AVAILABLE RECORDS.
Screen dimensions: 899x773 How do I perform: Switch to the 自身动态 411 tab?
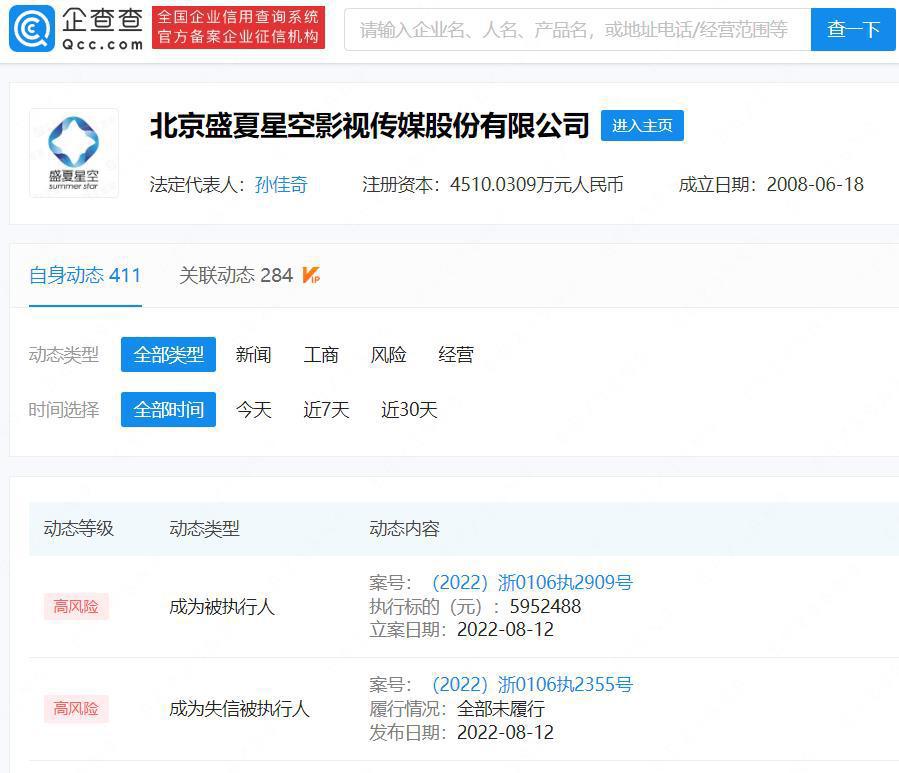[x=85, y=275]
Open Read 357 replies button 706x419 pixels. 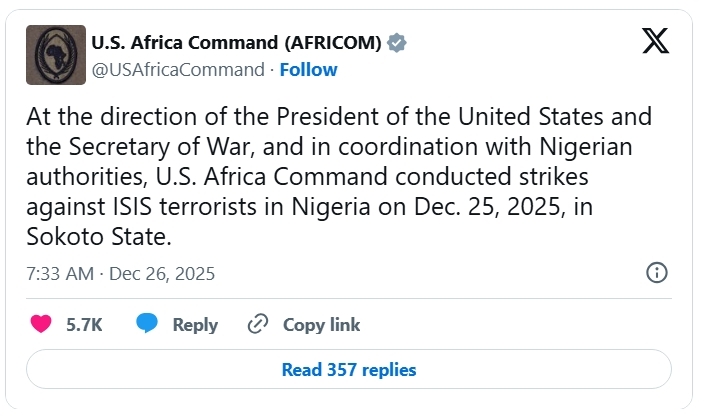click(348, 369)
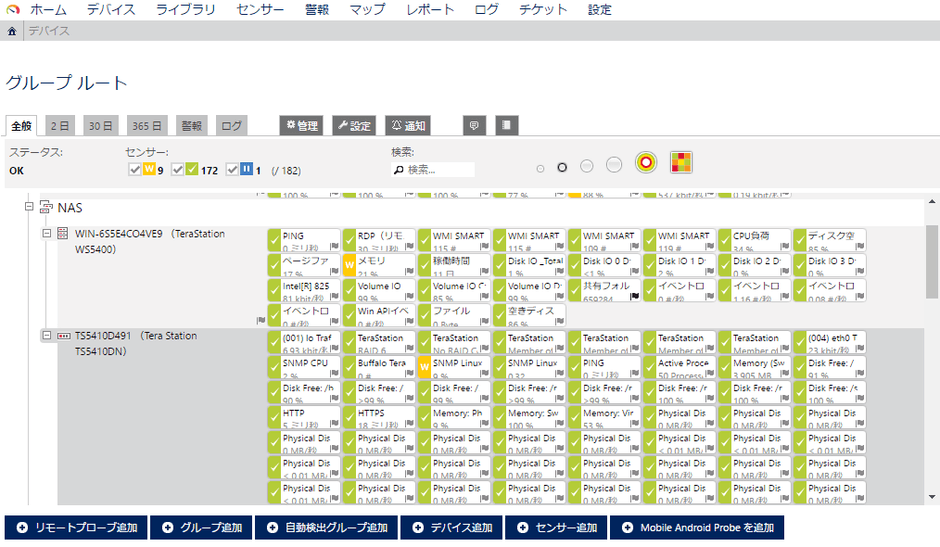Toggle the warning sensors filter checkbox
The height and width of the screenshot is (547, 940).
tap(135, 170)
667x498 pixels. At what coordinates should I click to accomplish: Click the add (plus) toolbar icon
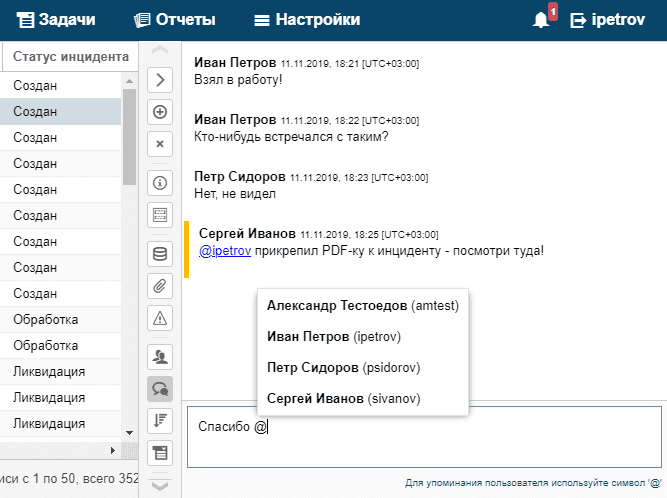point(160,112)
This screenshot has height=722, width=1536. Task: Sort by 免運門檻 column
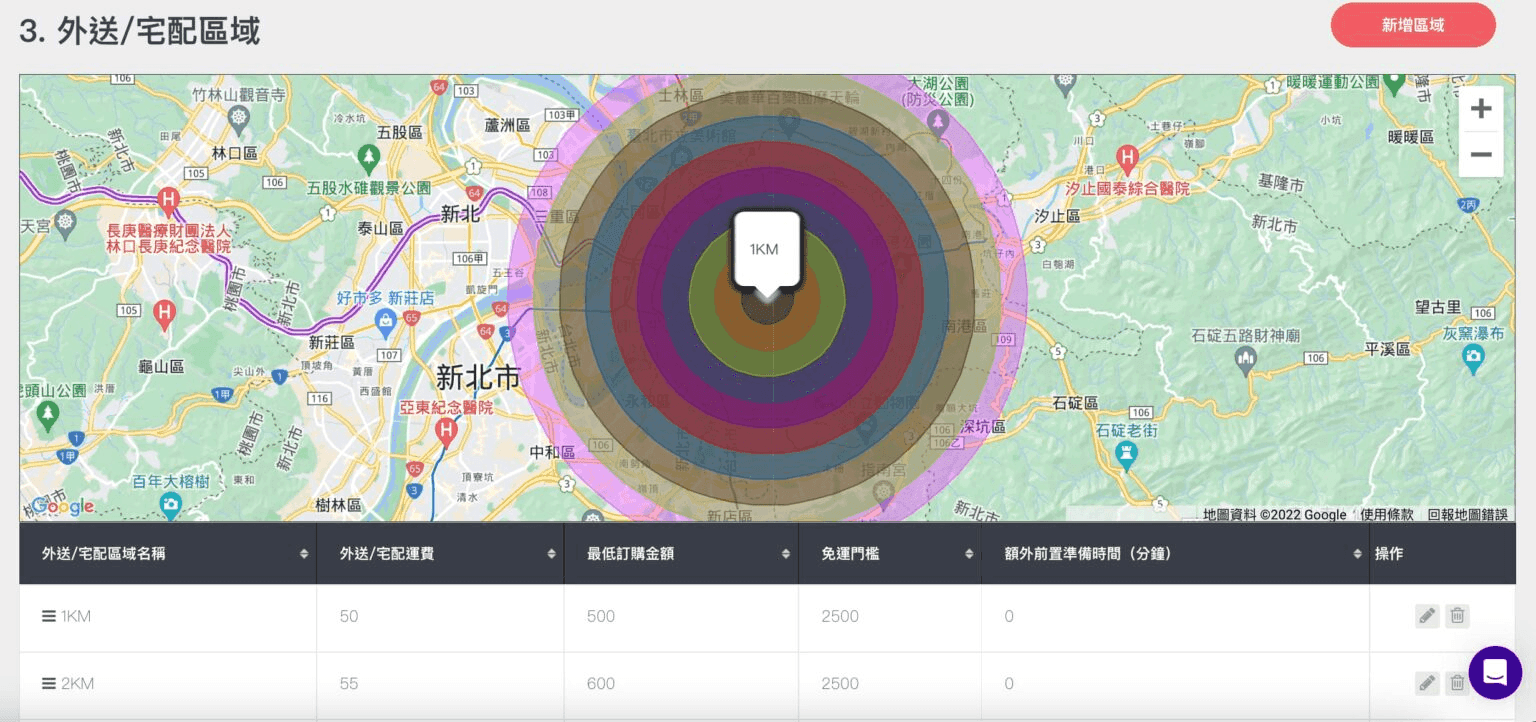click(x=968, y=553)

EXERCISE INSTRUCTIONS. A word-for-word copy of the lines from the one with "667x498 pixels. At" through the last line of the data above is required, with both end lines included and no pictures.

ANSWER BOX.
667x498 pixels. At what coordinates should I click to accomplish: Click the add (plus) toolbar icon
point(160,112)
This screenshot has height=722, width=1536. Task: Sort by 免運門檻 column
click(x=968, y=553)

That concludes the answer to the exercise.